§ **Aim**
Which of the lines below contain the word "This"? Copy each such line in full.

========================================================================

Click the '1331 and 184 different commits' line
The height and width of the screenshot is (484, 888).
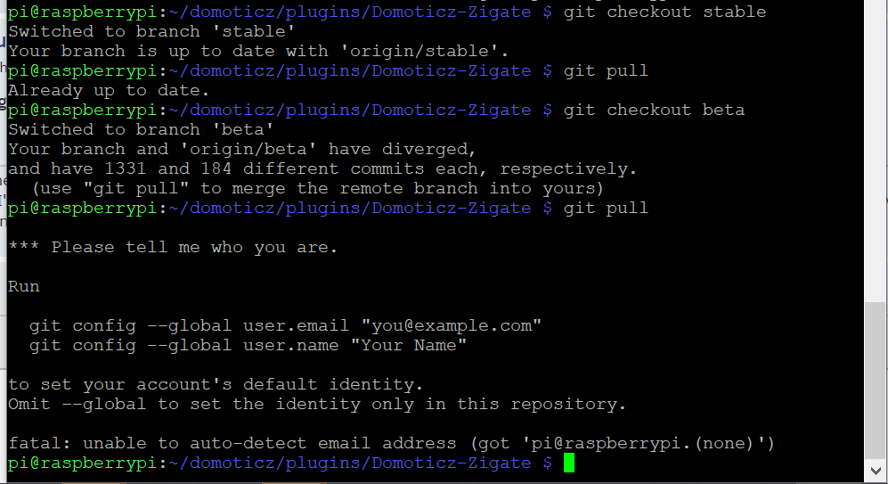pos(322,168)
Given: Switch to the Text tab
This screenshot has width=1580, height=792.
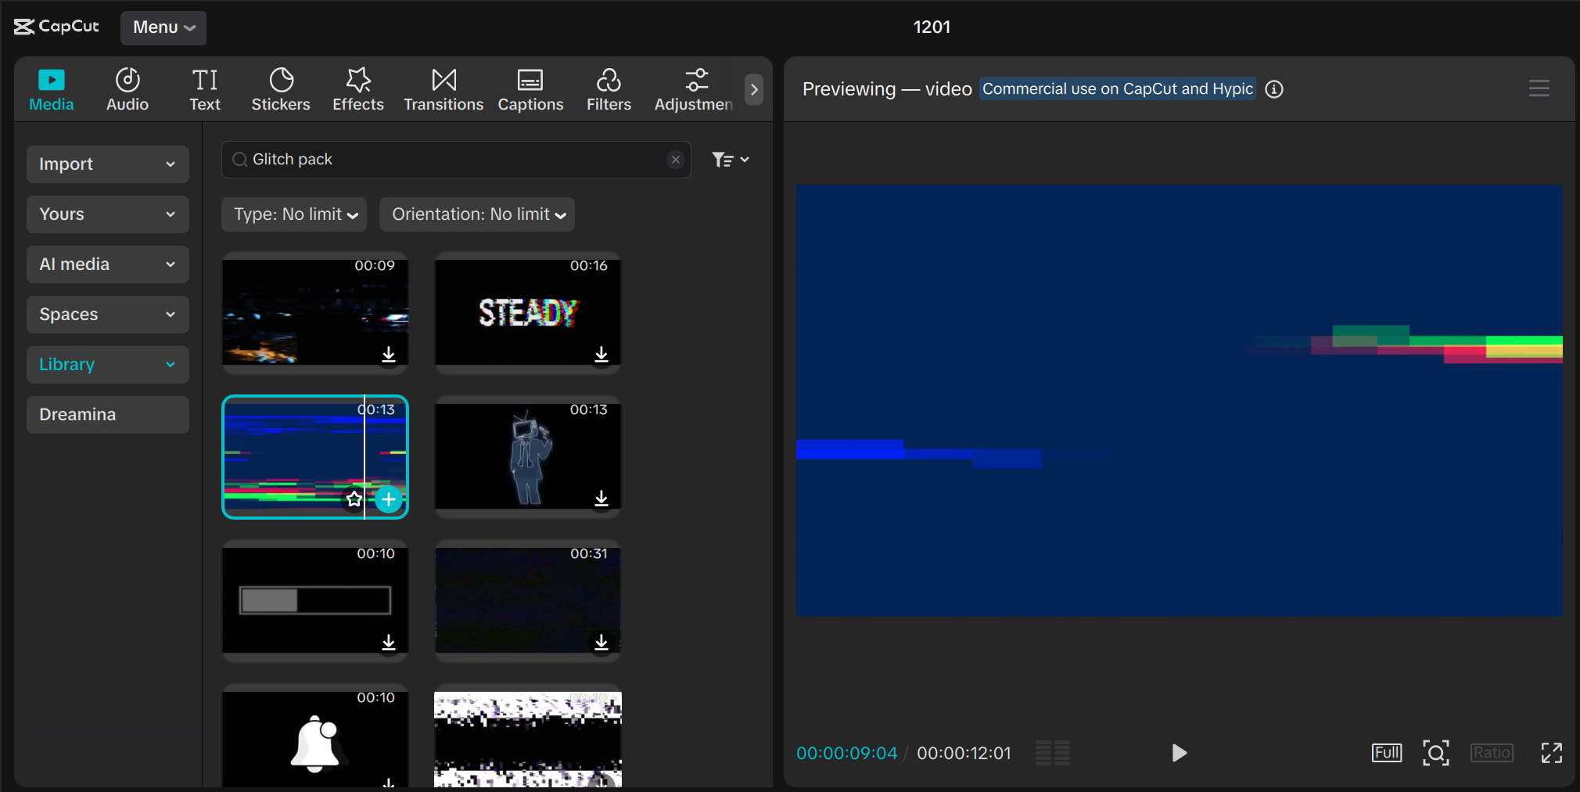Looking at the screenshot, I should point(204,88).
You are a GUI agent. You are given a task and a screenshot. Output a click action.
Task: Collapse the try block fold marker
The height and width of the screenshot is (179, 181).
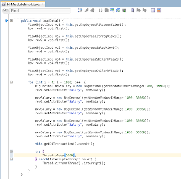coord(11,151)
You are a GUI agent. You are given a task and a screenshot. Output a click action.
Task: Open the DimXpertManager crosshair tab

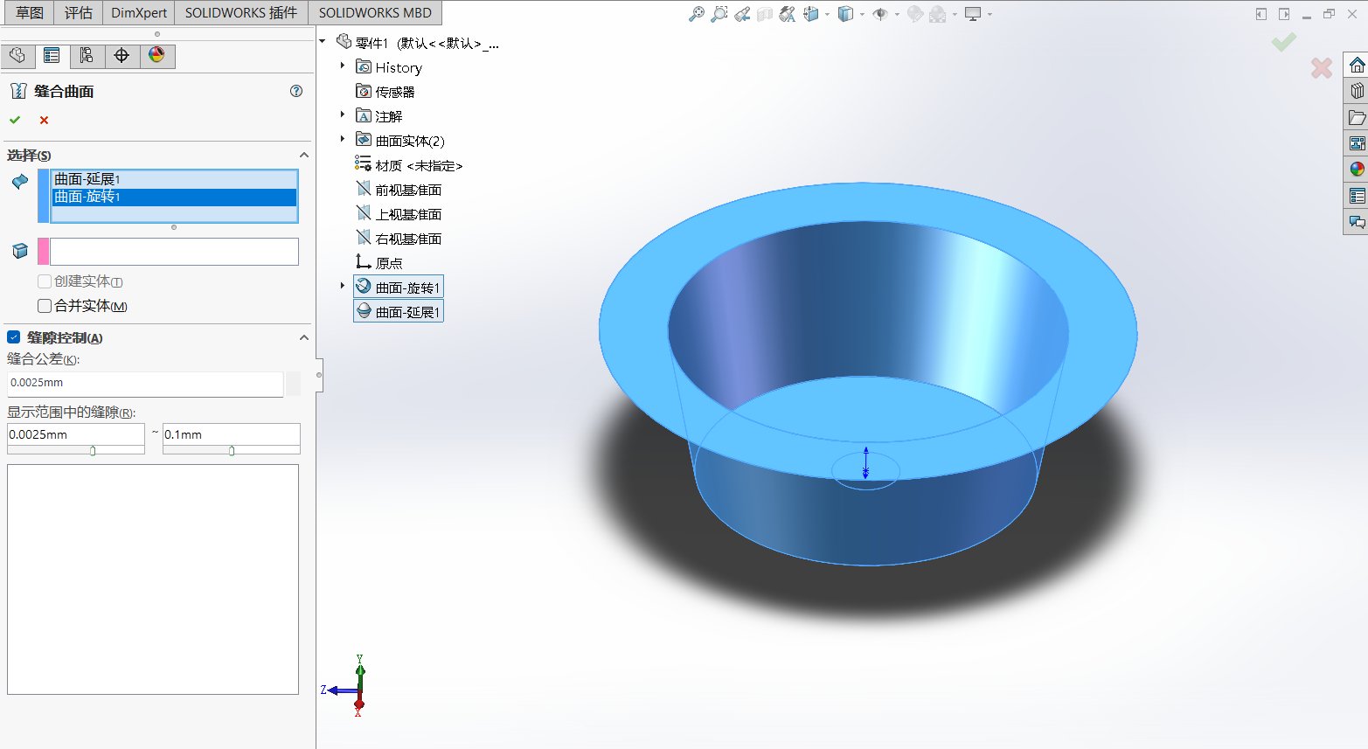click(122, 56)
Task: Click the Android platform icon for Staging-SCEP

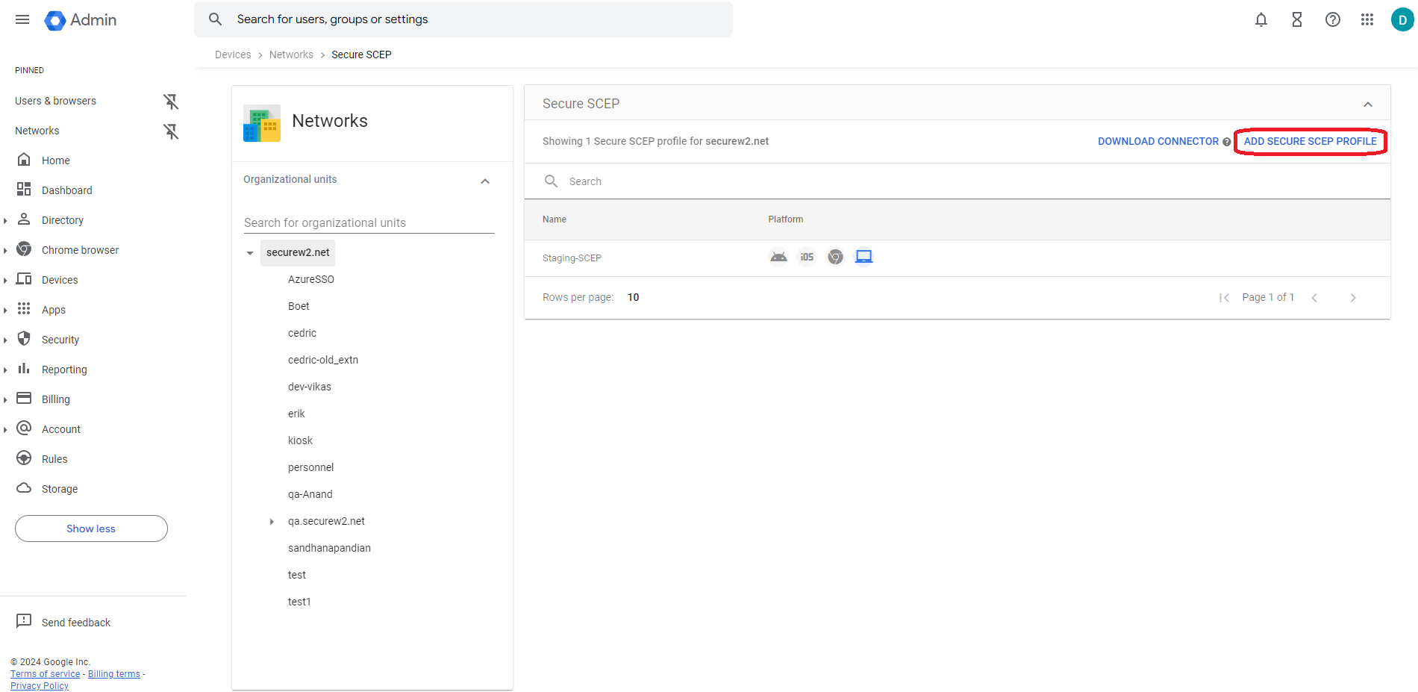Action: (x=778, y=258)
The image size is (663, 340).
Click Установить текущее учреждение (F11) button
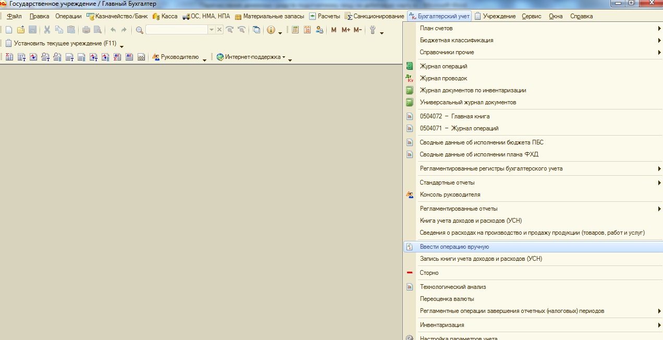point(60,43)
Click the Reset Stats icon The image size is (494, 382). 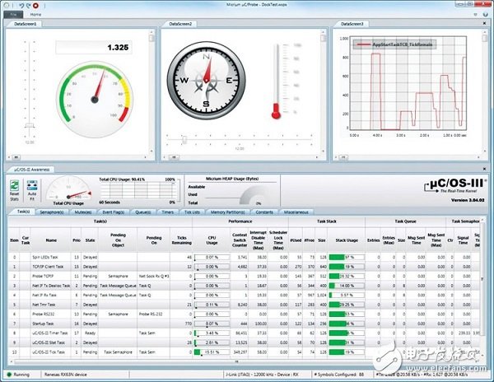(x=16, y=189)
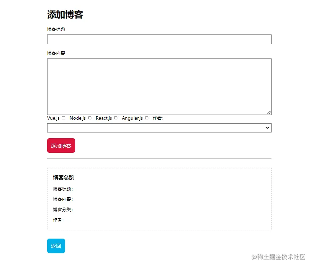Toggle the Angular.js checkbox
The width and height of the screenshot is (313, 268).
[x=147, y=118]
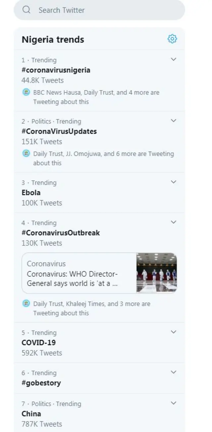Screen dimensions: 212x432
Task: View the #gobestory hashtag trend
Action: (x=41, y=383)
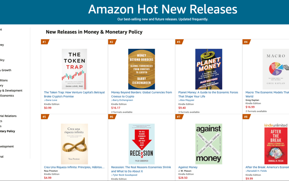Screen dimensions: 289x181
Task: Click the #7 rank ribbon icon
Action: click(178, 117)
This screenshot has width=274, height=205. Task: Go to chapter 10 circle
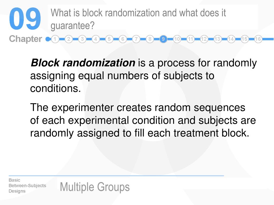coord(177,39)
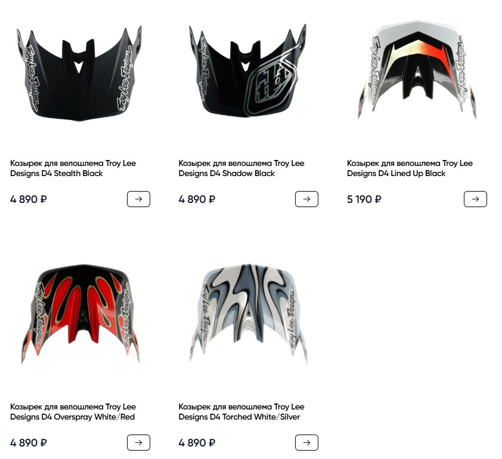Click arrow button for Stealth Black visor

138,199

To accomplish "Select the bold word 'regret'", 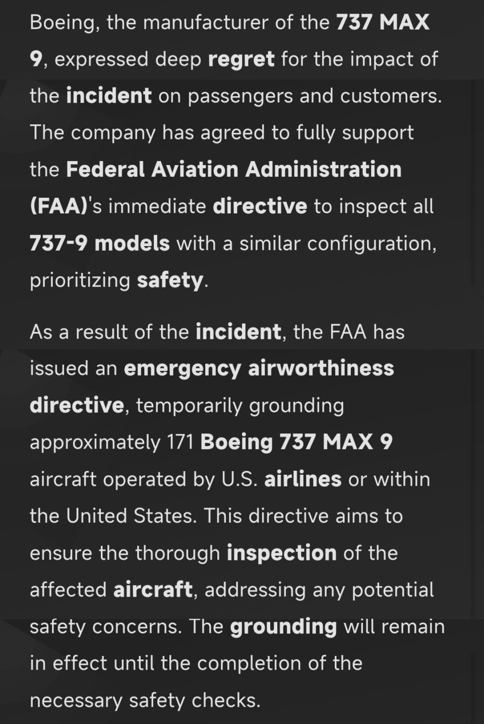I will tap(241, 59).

========================================================================

§ **Expected answer**
This screenshot has width=1580, height=792.
This screenshot has width=274, height=205. Task: Go to chapter 10 circle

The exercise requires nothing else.